Un logement, en France, aujourd’hui est un produit financier doté de trois caractéristiques. La première est que sa volatilité est faible. Les prix de l’habitation peuvent certes baisser, du fait essentiellement de la désolvabilisation des ménages, mais les périodes de baisse restent limitées en ampleur et dans le temps, ne serait-ce que du fait de la permanence des besoins et donc de la demande. La seconde est que sa rentabilité se dégage surtout en fin d’investissement. La rentabilité intermédiaire d’un logement, on le sait, est faible. En revanche, la revente doit normalement dégager une plus value, si le produit a été bien acquis, si sa valeur d’origine n’a pas été artificiellement poussée à la hausse par les avantages fiscaux. Ceci est d’autant plus vrai que la situation de pénurie ne résulte pas que d’une insuffisance de construction. Elle résulte aussi de flux socio-démographiques lourds (croissance démographique, recomposition des familles, etc.) qui font que le parc existant doit en permanence être réalimenté. La troisième est que sa rentabilité est indexée, sur les prix et aussi sur l’économie dans son ensemble.
La conjonction des trois fait que le logement libre, ou dît « intermédiaire », se définit comme une obligation zéro coupon : de la dette, à rentabilité intermédiaire faible ou nulle mais finalement bien au rendez-vous in fine, grâce à la revalorisation due à l’indexation et aussi grâce à la plus value finale. Or, de la dette, tout le monde en veut aujourd’hui, car il s’agit d’un produit de placement moins risqué que les actions. On veut surtout de la dette privée, car la dette publique, au moins en Europe ne rapporte plus rien.
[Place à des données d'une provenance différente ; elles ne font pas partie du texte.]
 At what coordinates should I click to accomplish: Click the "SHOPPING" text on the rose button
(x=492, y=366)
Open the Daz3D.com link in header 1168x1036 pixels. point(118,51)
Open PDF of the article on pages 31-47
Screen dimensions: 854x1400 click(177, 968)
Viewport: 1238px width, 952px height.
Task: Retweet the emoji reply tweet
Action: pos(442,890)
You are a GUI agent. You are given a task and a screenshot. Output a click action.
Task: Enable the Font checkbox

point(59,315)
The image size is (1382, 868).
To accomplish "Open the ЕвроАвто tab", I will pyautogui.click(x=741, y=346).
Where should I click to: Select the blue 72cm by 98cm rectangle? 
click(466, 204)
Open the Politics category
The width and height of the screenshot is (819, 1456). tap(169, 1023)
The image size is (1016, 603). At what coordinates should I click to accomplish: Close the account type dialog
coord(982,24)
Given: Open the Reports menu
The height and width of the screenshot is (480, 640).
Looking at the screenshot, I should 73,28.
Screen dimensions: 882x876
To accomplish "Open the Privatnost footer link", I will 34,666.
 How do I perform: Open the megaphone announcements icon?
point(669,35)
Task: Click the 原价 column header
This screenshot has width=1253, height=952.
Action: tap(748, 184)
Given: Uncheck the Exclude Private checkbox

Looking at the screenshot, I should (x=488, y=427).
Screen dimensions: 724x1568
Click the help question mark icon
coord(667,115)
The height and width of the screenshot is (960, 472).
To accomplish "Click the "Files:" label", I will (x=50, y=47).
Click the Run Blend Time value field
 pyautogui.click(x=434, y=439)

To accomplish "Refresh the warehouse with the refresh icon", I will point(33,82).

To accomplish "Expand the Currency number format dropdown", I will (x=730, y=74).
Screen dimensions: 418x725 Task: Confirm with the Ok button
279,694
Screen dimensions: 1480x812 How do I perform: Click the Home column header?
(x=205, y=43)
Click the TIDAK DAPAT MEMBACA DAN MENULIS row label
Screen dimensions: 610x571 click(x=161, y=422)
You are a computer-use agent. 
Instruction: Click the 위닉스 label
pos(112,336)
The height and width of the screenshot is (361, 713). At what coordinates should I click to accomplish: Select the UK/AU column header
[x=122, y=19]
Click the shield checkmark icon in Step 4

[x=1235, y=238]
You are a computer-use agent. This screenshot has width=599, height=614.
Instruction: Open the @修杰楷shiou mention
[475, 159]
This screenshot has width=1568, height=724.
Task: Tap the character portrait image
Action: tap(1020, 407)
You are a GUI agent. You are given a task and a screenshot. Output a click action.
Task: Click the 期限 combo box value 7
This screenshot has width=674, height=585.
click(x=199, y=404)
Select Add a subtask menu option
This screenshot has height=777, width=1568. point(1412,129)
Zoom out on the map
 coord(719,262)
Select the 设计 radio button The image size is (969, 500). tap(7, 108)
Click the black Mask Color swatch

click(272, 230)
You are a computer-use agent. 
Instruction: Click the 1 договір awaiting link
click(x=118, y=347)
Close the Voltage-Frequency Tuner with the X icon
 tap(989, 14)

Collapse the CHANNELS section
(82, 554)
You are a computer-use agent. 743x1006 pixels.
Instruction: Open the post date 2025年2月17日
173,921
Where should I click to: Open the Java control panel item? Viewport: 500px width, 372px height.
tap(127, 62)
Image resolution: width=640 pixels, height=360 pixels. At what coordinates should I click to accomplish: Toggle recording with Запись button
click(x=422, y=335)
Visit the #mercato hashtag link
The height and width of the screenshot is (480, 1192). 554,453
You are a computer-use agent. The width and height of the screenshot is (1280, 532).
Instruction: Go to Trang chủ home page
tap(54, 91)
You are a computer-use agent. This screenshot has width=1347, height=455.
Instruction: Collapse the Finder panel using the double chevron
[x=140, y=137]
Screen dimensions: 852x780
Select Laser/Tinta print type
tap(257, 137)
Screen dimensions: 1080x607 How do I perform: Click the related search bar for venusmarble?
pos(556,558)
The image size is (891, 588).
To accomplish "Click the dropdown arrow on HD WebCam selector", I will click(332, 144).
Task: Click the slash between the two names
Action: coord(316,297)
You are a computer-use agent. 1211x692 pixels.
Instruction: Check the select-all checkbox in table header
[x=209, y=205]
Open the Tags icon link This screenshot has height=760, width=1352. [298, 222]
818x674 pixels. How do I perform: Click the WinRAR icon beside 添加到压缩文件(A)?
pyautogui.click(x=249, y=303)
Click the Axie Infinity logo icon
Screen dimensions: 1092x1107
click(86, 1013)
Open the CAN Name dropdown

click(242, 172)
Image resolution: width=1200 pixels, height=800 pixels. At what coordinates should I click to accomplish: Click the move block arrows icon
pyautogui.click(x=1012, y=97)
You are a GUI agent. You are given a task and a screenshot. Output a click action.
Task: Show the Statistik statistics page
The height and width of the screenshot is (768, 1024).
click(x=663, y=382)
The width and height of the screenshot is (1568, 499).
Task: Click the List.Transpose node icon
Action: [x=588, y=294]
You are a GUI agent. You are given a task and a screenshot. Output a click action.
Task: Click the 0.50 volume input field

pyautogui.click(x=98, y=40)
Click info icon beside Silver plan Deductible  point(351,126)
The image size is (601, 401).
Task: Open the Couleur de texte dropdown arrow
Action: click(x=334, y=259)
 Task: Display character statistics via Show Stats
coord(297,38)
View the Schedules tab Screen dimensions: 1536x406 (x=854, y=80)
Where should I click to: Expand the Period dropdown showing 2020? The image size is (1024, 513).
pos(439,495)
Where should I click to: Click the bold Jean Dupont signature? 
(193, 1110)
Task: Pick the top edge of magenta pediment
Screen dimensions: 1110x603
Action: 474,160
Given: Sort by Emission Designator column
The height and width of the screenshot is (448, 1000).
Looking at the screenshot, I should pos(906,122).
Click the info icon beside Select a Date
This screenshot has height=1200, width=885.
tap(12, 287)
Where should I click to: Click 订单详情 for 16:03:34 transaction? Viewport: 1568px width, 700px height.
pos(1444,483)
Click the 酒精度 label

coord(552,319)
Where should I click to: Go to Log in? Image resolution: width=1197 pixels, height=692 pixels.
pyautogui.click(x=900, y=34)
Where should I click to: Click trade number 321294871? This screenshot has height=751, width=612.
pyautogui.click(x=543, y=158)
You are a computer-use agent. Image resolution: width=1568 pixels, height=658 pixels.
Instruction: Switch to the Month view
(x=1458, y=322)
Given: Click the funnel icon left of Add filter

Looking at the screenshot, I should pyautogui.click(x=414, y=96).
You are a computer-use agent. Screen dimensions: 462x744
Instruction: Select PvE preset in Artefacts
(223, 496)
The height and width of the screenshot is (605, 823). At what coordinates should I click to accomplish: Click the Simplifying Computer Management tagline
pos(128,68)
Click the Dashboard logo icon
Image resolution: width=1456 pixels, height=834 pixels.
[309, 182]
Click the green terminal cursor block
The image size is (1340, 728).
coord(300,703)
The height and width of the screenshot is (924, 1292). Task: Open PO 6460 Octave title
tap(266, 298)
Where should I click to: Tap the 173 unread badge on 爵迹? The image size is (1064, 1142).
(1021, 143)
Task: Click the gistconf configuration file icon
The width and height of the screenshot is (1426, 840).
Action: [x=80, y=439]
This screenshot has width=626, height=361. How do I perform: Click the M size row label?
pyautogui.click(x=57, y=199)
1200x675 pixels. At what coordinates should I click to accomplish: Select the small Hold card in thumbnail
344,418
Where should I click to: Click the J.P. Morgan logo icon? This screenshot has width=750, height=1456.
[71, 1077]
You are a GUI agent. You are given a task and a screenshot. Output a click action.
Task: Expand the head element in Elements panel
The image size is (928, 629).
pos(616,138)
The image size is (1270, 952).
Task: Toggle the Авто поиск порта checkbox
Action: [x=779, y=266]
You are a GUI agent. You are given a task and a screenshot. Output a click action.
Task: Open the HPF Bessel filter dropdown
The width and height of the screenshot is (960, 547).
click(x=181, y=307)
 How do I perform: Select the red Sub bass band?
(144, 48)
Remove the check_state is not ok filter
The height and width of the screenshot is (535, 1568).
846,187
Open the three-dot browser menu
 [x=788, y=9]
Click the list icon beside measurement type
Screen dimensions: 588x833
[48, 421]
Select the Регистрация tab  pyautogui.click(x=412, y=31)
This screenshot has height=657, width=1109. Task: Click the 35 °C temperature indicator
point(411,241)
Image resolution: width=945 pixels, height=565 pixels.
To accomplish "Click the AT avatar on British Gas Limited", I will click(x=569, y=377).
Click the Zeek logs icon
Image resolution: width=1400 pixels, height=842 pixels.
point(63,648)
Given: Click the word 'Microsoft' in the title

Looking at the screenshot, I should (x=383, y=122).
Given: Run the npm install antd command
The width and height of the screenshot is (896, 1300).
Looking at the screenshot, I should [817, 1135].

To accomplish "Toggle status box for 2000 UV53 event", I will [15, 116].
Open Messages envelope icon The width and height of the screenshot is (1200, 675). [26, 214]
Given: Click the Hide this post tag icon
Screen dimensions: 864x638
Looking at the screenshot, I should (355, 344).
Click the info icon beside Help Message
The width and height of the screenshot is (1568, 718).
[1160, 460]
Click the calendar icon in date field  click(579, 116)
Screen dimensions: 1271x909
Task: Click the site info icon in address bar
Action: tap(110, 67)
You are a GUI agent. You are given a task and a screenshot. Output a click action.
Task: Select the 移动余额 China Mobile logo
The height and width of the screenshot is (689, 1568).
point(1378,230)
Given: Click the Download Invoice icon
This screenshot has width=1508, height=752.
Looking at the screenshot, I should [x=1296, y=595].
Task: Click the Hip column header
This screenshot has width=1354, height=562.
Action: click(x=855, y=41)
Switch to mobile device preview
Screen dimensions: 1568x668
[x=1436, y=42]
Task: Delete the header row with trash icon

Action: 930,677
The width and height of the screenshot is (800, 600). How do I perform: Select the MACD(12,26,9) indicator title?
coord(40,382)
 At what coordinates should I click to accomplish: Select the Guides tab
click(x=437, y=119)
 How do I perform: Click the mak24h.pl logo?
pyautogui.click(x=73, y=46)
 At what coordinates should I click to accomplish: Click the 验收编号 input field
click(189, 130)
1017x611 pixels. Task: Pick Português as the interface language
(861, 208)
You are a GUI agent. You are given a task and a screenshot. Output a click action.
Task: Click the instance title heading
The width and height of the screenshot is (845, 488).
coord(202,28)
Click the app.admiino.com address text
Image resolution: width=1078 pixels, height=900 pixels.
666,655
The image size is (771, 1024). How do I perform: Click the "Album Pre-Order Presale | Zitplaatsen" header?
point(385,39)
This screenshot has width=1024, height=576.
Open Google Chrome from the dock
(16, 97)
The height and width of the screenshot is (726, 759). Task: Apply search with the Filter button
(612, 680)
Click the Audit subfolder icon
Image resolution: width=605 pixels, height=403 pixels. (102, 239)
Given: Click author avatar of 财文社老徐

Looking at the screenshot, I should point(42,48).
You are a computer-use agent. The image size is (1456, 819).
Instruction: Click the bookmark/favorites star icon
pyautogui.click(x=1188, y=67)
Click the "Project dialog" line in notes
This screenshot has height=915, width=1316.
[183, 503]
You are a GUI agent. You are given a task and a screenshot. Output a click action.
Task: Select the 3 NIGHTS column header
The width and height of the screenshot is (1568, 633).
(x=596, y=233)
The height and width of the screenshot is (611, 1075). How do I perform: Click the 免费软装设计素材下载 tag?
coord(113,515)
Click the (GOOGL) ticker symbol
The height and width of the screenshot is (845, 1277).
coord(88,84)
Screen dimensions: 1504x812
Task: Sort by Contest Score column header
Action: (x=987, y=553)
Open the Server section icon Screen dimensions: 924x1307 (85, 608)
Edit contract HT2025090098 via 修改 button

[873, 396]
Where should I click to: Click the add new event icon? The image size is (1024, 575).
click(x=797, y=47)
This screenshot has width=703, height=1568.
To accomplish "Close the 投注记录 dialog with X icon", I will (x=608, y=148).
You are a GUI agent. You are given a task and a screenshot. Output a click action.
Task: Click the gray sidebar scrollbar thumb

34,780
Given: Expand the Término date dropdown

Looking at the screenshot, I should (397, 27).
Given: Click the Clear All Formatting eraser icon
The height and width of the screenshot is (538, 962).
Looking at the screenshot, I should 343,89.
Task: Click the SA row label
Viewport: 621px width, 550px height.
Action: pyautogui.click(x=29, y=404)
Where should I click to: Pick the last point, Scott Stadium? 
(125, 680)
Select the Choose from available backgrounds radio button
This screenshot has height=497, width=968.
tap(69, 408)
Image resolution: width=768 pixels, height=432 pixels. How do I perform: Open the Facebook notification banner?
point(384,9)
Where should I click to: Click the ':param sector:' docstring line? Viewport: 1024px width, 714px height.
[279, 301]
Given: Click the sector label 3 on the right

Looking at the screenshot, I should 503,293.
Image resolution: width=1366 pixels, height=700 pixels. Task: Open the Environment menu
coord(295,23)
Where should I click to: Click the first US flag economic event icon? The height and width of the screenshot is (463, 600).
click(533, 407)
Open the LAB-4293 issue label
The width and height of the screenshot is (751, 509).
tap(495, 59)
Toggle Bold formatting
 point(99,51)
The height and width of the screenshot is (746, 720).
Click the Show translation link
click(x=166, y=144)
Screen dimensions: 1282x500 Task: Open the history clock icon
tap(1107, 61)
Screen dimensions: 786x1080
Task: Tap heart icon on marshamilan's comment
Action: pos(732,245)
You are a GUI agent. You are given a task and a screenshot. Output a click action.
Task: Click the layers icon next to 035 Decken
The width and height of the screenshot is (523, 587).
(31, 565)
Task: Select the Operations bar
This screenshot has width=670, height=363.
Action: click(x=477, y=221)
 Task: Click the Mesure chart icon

Et on veut de la dette longue, dans la perspective d’adosser à terme les retraites. Il y a donc une vraie légitimité à proposer ce produit à l’épargne publique.
Les Etats-Unis, lorsqu’ils ont eu à financer un effort de reconquête de leurs centres villes, ont mis en place des programmes d’émission d’obligations, souscrites par des particuliers fortunés. Le réalisme de l’appel à l’épargne a donc déjà été testé.
Une autre voie passe par la Bourse. Elle consiste à constituer un portefeuille d’habitation qui serait versé en Bourse, par l’intermédiaire d’une foncière sous statut SIIC, qui confère la transparence fiscale. Celle-ci acquerrait et construirait pour son compte propre. Elle se financerait par appel au marché de fonds propres et de dette de type obligataire. Les épargnants en achetant ces titres auraient l’opportunité de placer leur argent dans de l’habitation, en plus liquide et à moindre coût fiscal. Ce sont tous les épargnants, y compris peu fortunés, qui auraient accès à cette offre.
En France, l’habitation a déjà été présente en Bourse, avec succès, par l’intermédiaire de foncières spécialisées dîtes SII, dotées d’un statut de transparence fiscale. Le statut des SII a été supprimé sur décision irresponsable de l’administration, bien qu’elles aient beaucoup construit. Avec elles c’est toute l’habitation qui a été abandonnée par la Bourse, parce que la double imposition, au niveau de la foncière plus à celui du détenteur de titres, rendait définitivement le placement sans intérêt. C’est ce statut qu’on peut réactiver. On a donc là une solution non coûteuse pour les budgets publics (la transparence fiscale n’est pas une exonération : l’impôt reste dû, mais il est perçu ailleurs), non dépendante du bon vouloir bancaire, et d’inspiration volontariste. Ce choix parait très supérieur à celui actuel de la contrainte et de l’aide fiscale. Notons qu’en sus de contribuer à soutenir la construction, il peut offrir un produit de placement adapté à la gestion des revenus de retraite.